A comunidade do kernel linux é um lugar sem política de escritório, sem subtextos sutis, sem dinâmica de dominância de primatas. Um lugar onde críticas podem ser graciosamente aceitas sem ter que se preocupar que admitir estar errado diminuirá seus status. Um lugar onde eu e pessoas como eu podemos nos sentir em casa e talvez até criar algo de valor.

E o pacto contribuinte parece muito com o nariz de camelo de uma tentativa de tomar aquele lugar, essa comunidade, longe de mim. Para substituí-lo por um pesadelo orwelliano, onde devo sempre duvidar do que é seguro dizer. […]

[…] Eu absolutamente não posso assinar este ‘Compromisso’ nem aceitar as ‘Responsabilidades’ para policiar o discurso de outros que fazem um dever de manutenção, e peço a liderança do projeto que reverta sua adoção[…]

Eu transcrevi neste post todas as partes mais relevantes do texto deste e-mail e gostaria que você respondesse essa pergunta em sua mente: É mais fácil um neuro típico, que é a pessoa ‘normal’, mesmo com diversos traumas, aprender e adquirir maturidade emocional para lidar com críticas sem se ofender ou alguém que é neurologicamente diferente conseguir emular em sua cabeça de forma rápida e concisa todas as nuanças sociais que, por padrão, o seu cérebro não consegue processar com facilidade?

Roupagem nova, interesses velhos

O mundo open-source tem uma relação de amor e ódio com várias grandes instituições e governos no mundo.
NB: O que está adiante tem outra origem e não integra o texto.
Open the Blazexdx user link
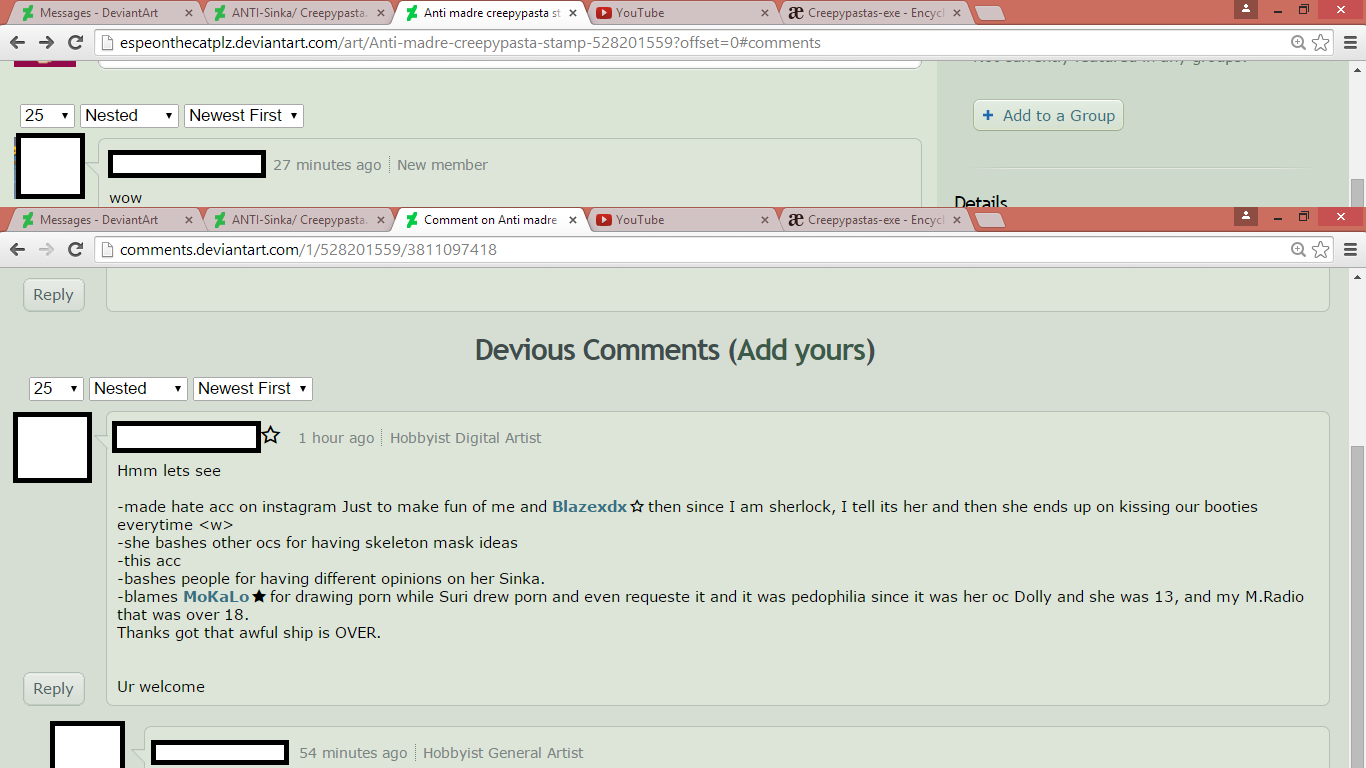This screenshot has width=1366, height=768. [589, 507]
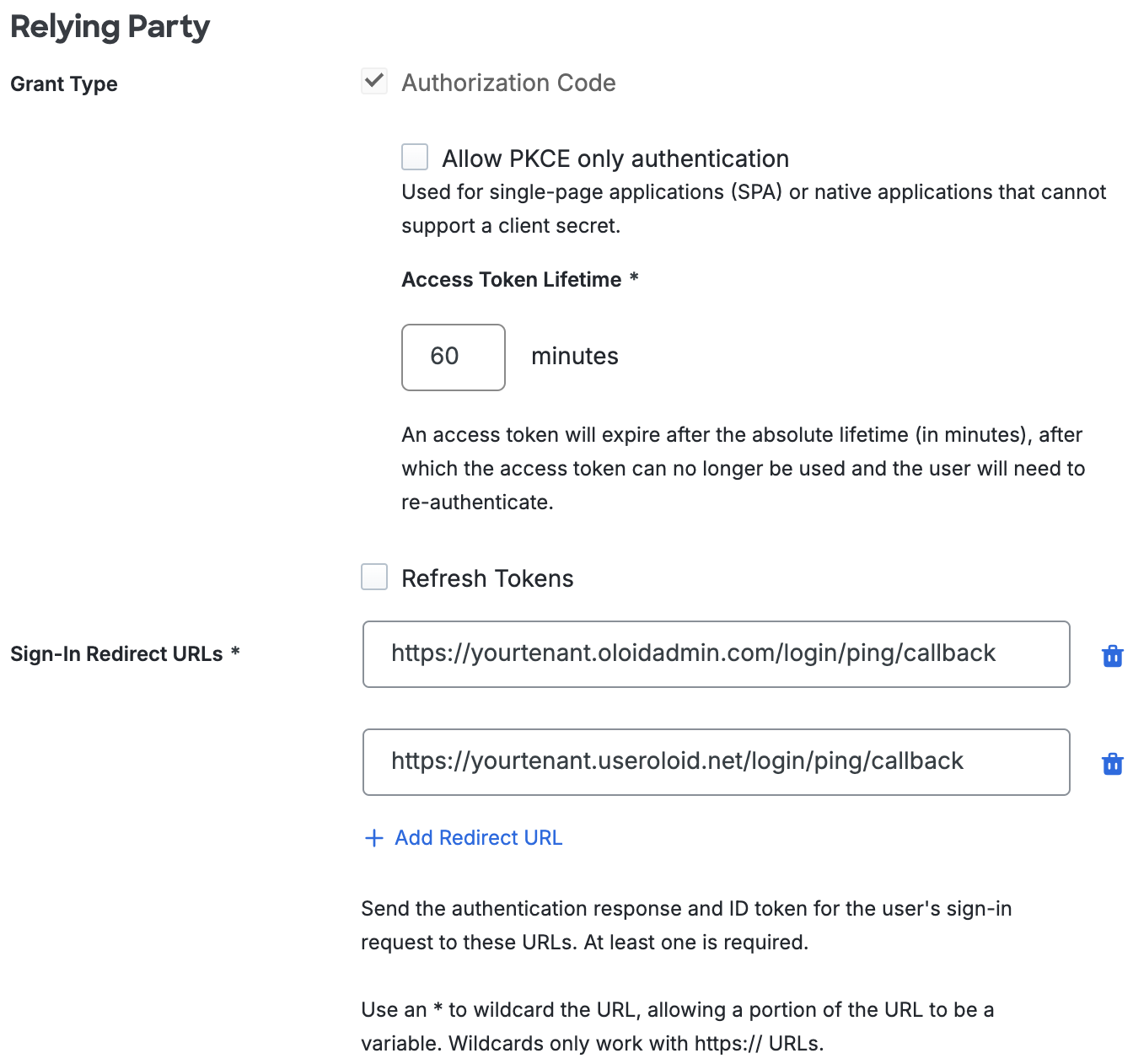Toggle the PKCE only authentication option off

(414, 157)
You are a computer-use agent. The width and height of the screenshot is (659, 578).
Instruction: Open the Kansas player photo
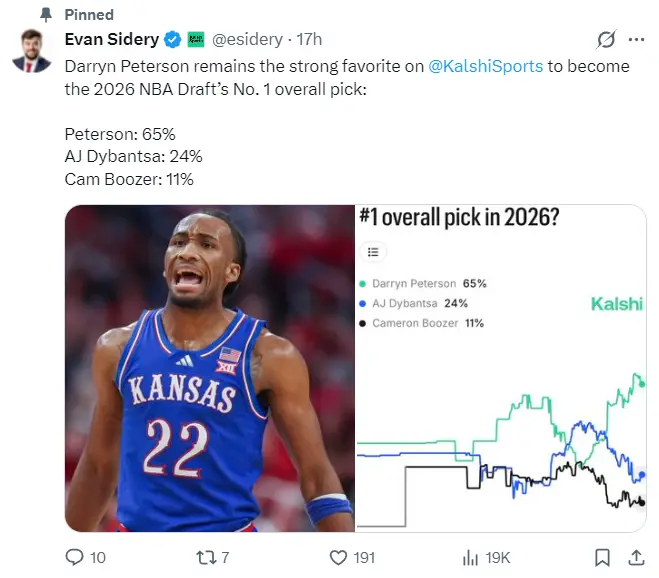(210, 367)
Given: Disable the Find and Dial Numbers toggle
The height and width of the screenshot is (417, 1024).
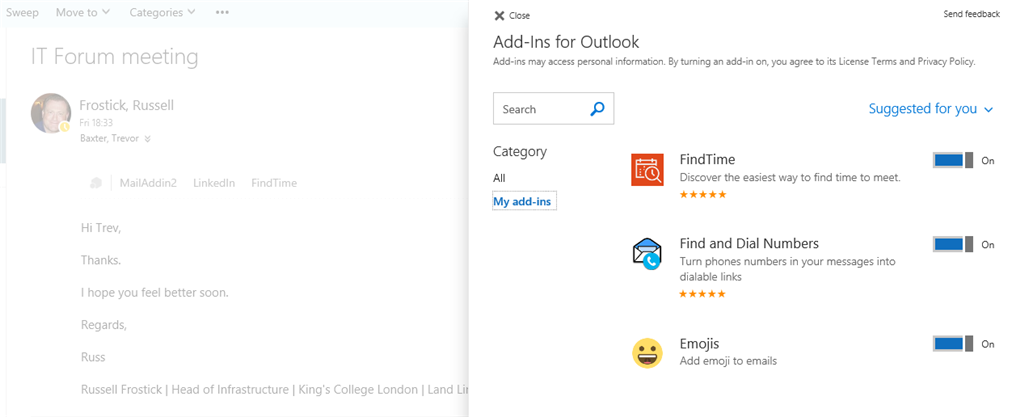Looking at the screenshot, I should pyautogui.click(x=952, y=244).
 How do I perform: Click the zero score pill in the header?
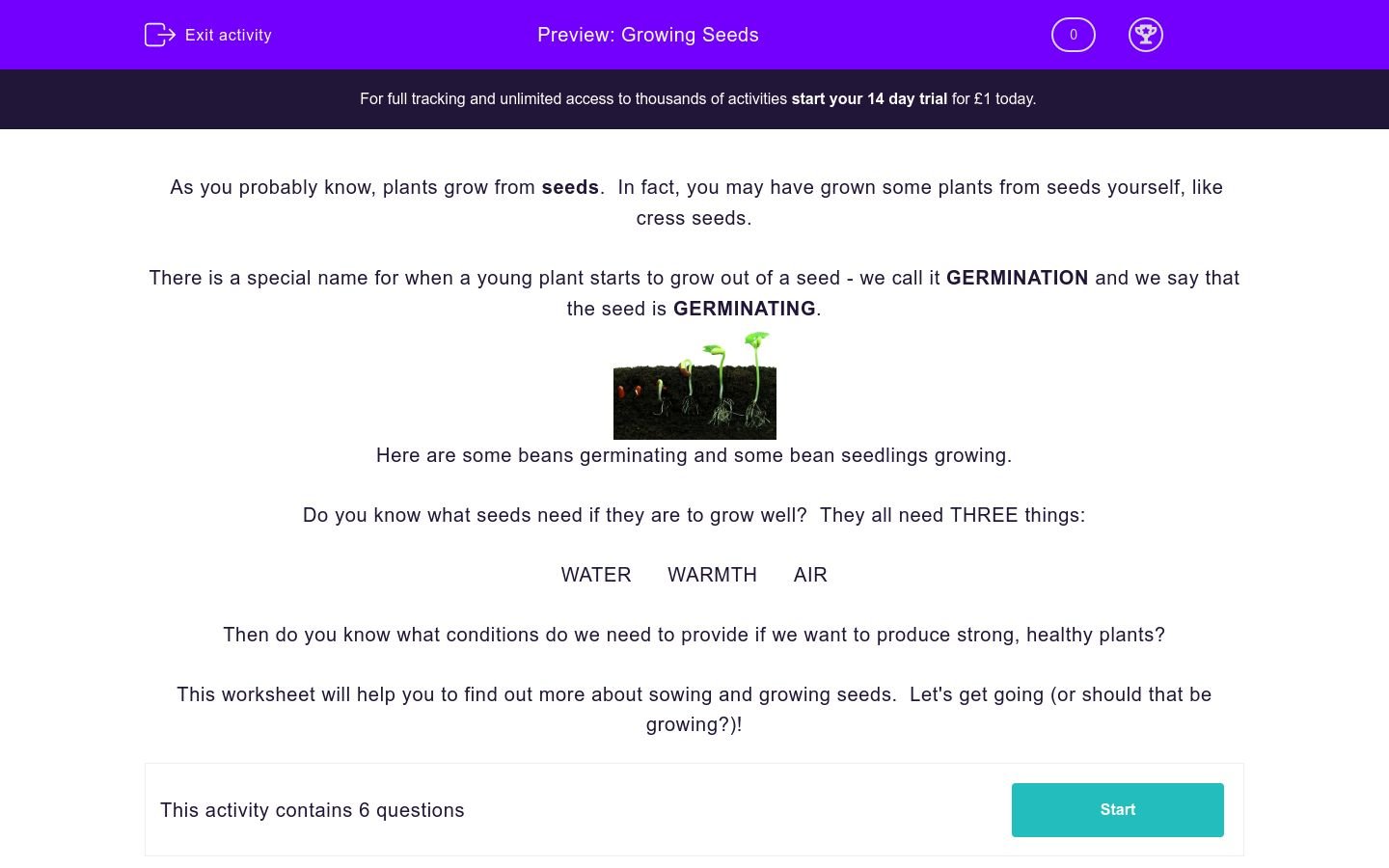coord(1073,35)
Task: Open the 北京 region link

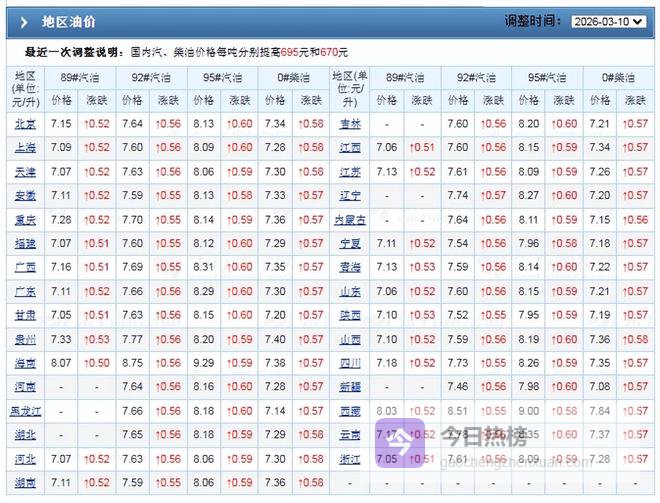Action: coord(25,124)
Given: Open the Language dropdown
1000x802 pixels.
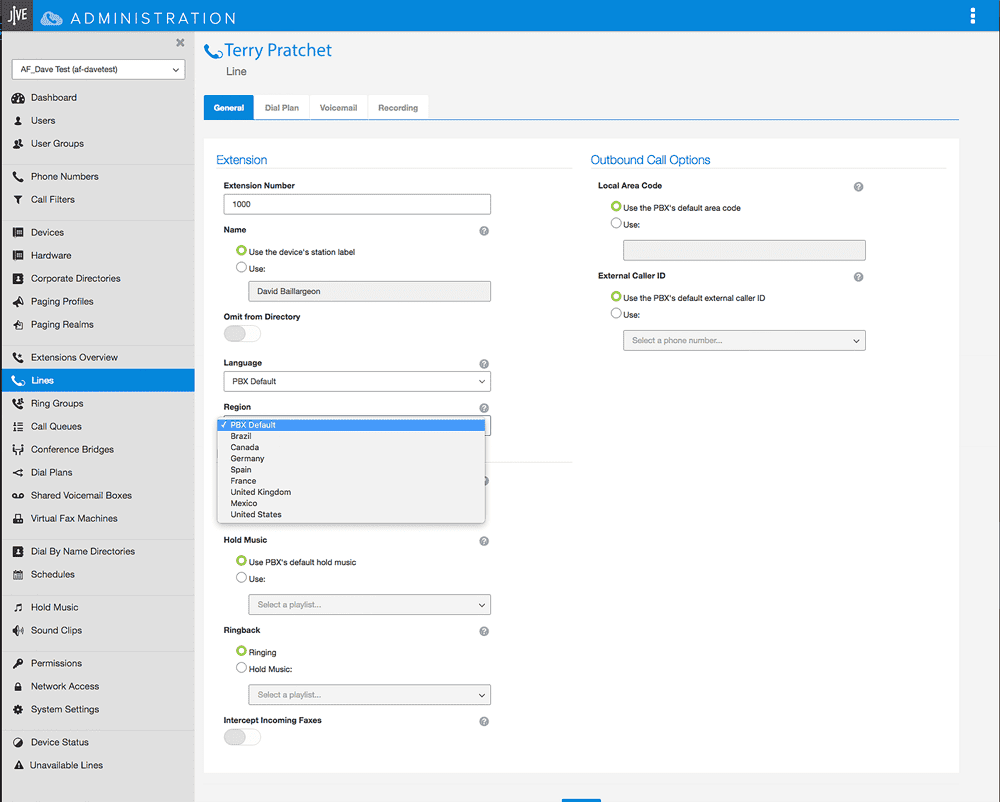Looking at the screenshot, I should (357, 382).
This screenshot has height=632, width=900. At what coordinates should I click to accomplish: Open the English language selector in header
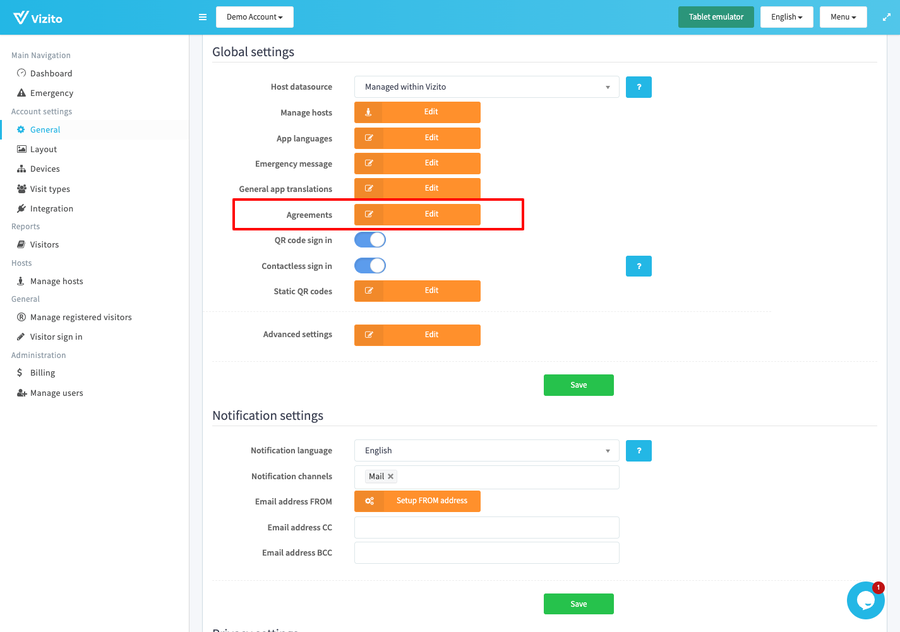click(786, 17)
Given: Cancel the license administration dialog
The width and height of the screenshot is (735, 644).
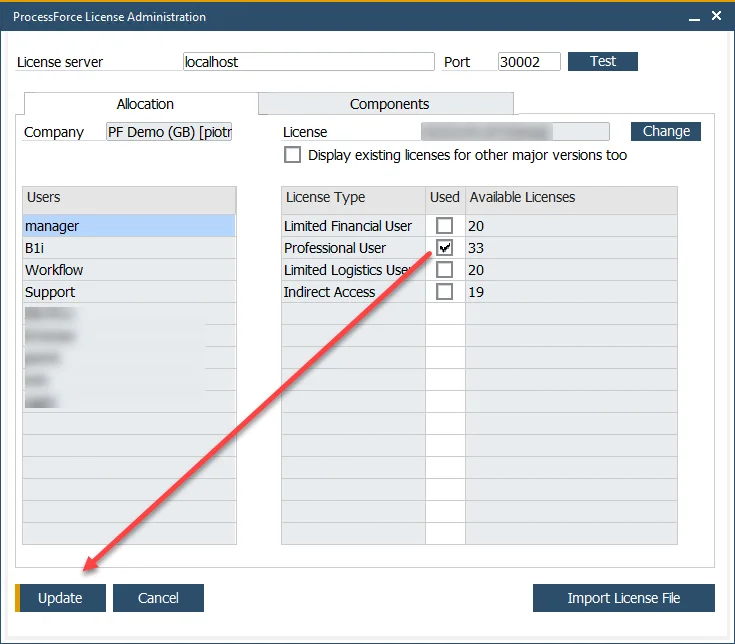Looking at the screenshot, I should [158, 598].
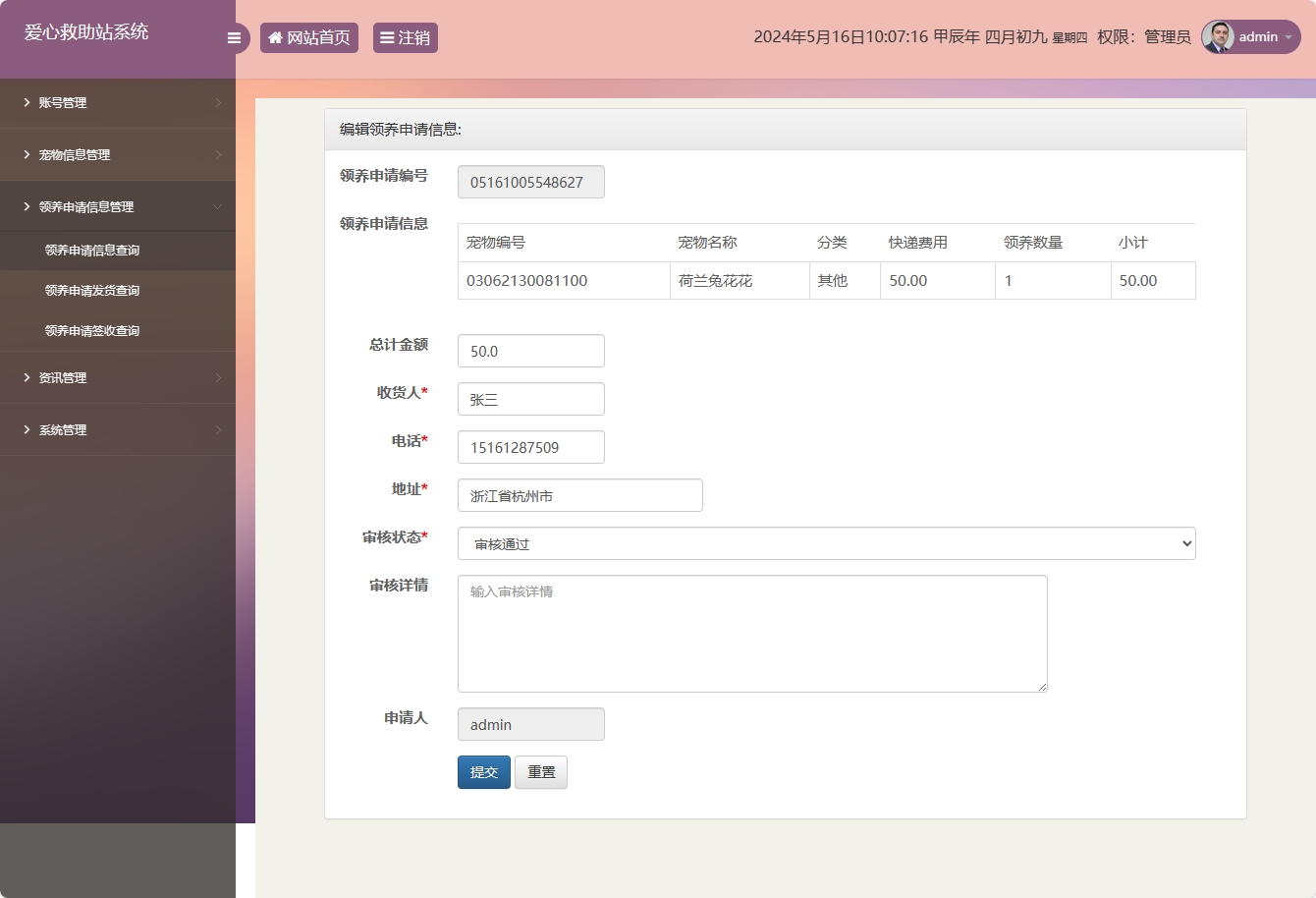Click the 网站首页 navigation link
Screen dimensions: 1316x898
click(x=309, y=37)
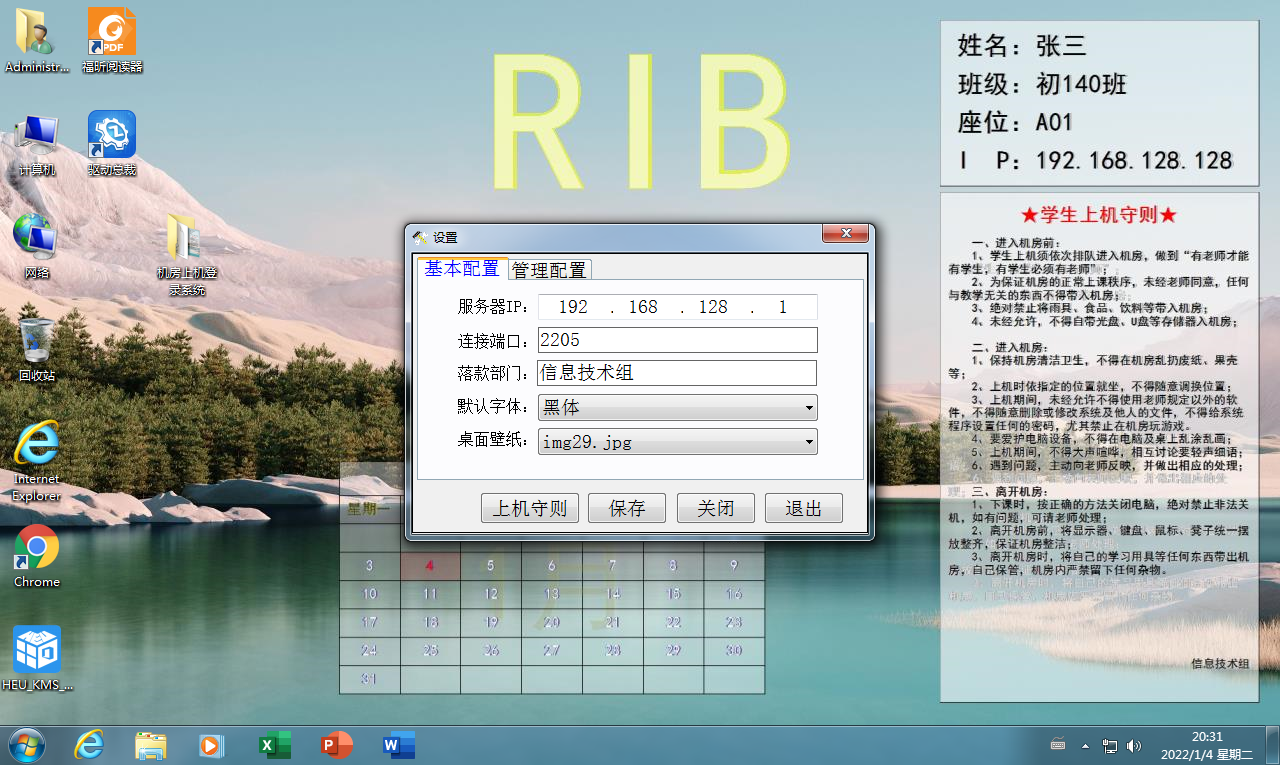Screen dimensions: 1280x765
Task: Open the 上机守则 rules
Action: point(530,508)
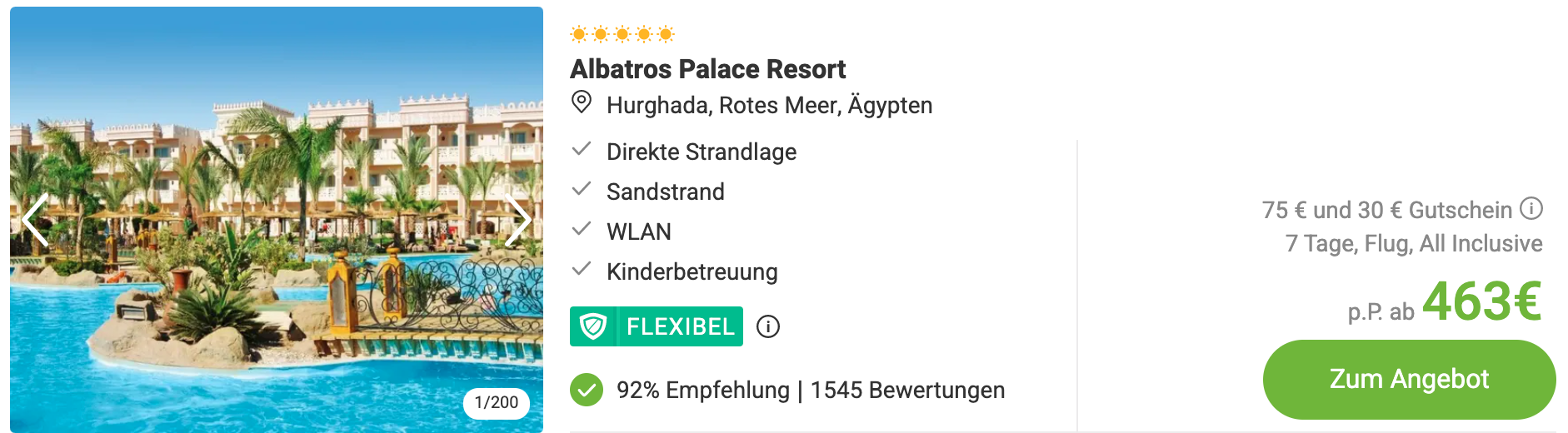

Frequentemente os desenvolvedores do projeto se veem fortemente pressionados para cederem aos mais diversos desejos que abrange desde as coisas simples até complexas e polêmicas, como um pedido da NSA feito ao Linus Torvalds afim de incluir no código-fonte do linux backdoors.

Esse interesse absurdo por censura e controle ao longo do tempo se mostra de diversas maneiras. Em algumas iniciativas assume a roupagem como defensor dos produtores de conteúdo, já em outras usa o pretexto de segurança nacional para atingir seus objetivos. Infelizmente temos nossas versões nacionais deste tipo de tentativa, tais como; o projeto que propõe solicitar o CPF de usuários, o PSOL solicitar a Justiça que proibisse o Whatsapp durante as eleições, etc..

O papel de grandes corporações

A relação do open-source com o mercado e empresas sempre foi conturbado. Por um lado, contribuem ativamente com todo o mundo do software aberto e até com o livre, pois é esta é a melhor forma de se obter avanços significativos na qualidade de maneira rápida, obtendo sempre feedbacks detalhados e valiosos para a resolução de bugs e demais problemas, como uma interface ou design ruim, etc.

A microsoft que hoje flerta com o mundo open-source também é a microsoft que em um passado recente chegou a se referir ao projeto linux como um cancer , além de recentemente dificultar a adoção de distribuições linux em conjunto com o windows 8 e 10 e mesmo hoje, com os ambientes de atuação de cada uma das organizações mais bem delimitado, o linux ainda é considerado uma  “ameaça de retrovisor“, segundo o ex-CEO steve ballmer.

Muito além da competição técnica

A briga que o movimento open-source sempre trouxe para o mercado vai muito alem de apenas dinheiro. É uma filosofia de liberdade que incomoda as grandes corporações e governos pois dá todo o poder de escolha e participação para o usuário. Coloca o usuário em tal evidencia que atrapalha qualquer plano de dominação ou controle. Essa rivalidade vai desde a microsoft até a Google, mesmo esta ultima sendo muito mais amigável a iniciativa de software livre. Vai da china que a tempos procura controlar cada aspecto da vida de seus cidadãos,  passa pela união europeia e chega até às Américas.

E é ai que pode cair bem a pergunta; Será que alguma empresa ou governo, seja de maneira direta ou indireta, está  contribuindo para esse cenário?

Como relatado no primeiro post desta serie, a adoção deste código de conduta abre precedentes, e já foi usado para este fim, para perseguição de opositores ou desafetos.  Enfim é apenas um convite a reflexão da comunidade. E você, já parou para pensar nisso?!